Shoukry also pointed to last year’s report from McKinsey & Company, which highlighted the looming advisor shortage in U.S. wealth management. McKinsey estimates that, by 2034, the industry will face a shortage of about 100,000 advisors.

“If you look at the demographics of existing advisors versus new advisors getting into the business, coupled with rising demand for human financial advice,” he said. “And so, to solve that shortage, we need the AI solutions, which is why we're investing over $1 billion in technology and looking at all of these solutions going forward.”

As part of this push, Raymond James recently announced the launch of Rai, its proprietary digital AI operations agent, which harnesses natural language processing and generative AI.

“Rai is a large language model, generative AI, where we've taken transcripts from service calls and created essentially an agent where people can self-serve advisors and their teams can self-serve as client related questions that actually provide more consistent, higher-quality results,” Shoukry said. “It's much quicker in terms of being able to give you client-related questions at your fingertips.”

The CEO said that, while this effort is still in its early stages, it will be used much more extensively across the company. “Eventually, we're going to expand this to all of our businesses to ask questions about not just the client-related business but also ask associate related questions,” he said. “We're doing both internally developed AI solutions, but also looking to partner with vendors that provide specialty AI solutions.”

Earlier this year Raymond James’ Chief AI Officer Stuart Feld that the company has more than 10,000 regular users of conversational AI and that around 3.2 million lines of code are being created by AI every month under the oversight of Raymond James’ developers.
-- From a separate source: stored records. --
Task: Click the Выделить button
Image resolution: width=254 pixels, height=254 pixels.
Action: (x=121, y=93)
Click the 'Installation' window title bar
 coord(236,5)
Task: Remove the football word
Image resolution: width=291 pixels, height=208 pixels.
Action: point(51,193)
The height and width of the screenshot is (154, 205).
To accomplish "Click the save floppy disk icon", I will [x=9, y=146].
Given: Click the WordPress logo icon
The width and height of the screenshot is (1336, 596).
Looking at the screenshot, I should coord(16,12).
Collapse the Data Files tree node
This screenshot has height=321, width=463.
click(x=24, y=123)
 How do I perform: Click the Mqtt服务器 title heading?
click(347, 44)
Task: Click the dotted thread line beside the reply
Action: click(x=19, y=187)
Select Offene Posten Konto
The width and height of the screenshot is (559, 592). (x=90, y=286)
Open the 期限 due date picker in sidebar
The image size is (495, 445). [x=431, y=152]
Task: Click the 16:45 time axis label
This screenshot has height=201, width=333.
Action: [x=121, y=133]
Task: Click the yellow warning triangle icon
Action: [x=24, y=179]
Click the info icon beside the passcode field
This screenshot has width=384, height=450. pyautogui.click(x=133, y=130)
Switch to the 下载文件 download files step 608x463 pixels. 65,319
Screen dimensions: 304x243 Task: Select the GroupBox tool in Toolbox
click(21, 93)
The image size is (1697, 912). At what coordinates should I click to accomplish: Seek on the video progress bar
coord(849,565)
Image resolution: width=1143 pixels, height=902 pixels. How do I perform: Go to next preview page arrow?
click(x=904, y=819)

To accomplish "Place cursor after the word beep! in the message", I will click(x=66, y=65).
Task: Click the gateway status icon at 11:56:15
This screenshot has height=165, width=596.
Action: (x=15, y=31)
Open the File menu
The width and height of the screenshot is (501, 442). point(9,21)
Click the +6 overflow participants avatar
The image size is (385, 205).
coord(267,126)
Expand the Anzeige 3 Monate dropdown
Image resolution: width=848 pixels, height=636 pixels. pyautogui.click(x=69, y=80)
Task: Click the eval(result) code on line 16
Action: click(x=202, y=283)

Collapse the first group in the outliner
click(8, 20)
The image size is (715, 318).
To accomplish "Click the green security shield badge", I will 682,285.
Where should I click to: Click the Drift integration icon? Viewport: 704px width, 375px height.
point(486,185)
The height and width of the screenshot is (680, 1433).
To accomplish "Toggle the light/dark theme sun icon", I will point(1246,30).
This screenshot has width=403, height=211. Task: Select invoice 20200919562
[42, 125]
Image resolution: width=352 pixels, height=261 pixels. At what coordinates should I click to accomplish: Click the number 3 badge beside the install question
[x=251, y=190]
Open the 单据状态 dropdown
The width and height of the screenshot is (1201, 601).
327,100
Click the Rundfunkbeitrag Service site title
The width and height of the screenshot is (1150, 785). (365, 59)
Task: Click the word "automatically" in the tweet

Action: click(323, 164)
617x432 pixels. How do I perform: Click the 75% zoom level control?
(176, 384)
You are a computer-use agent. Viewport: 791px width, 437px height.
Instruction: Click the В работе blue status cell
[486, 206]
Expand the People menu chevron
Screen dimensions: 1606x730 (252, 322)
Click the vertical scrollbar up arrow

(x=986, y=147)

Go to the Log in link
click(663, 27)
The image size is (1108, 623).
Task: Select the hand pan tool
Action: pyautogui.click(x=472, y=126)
Separately at the investor conference, Shoukry also discussed Raymond James’ stance on cross-selling during the investor conference. “We have zero cross-selling requirements,” he said. “There's not one financial advisor that will tell you that they're - out of our 9,000 or so advisors, that will tell you that they have a cross-selling requirement to hit a deferred comp program goal.”

“We're very unique,” he added. “That sounds like common sense, that's actually pretty unique in the wealth management space.”

Last year Raymond James also announced a leadership shakeup to boost support for its advisors across its practice development offerings and investment solutions.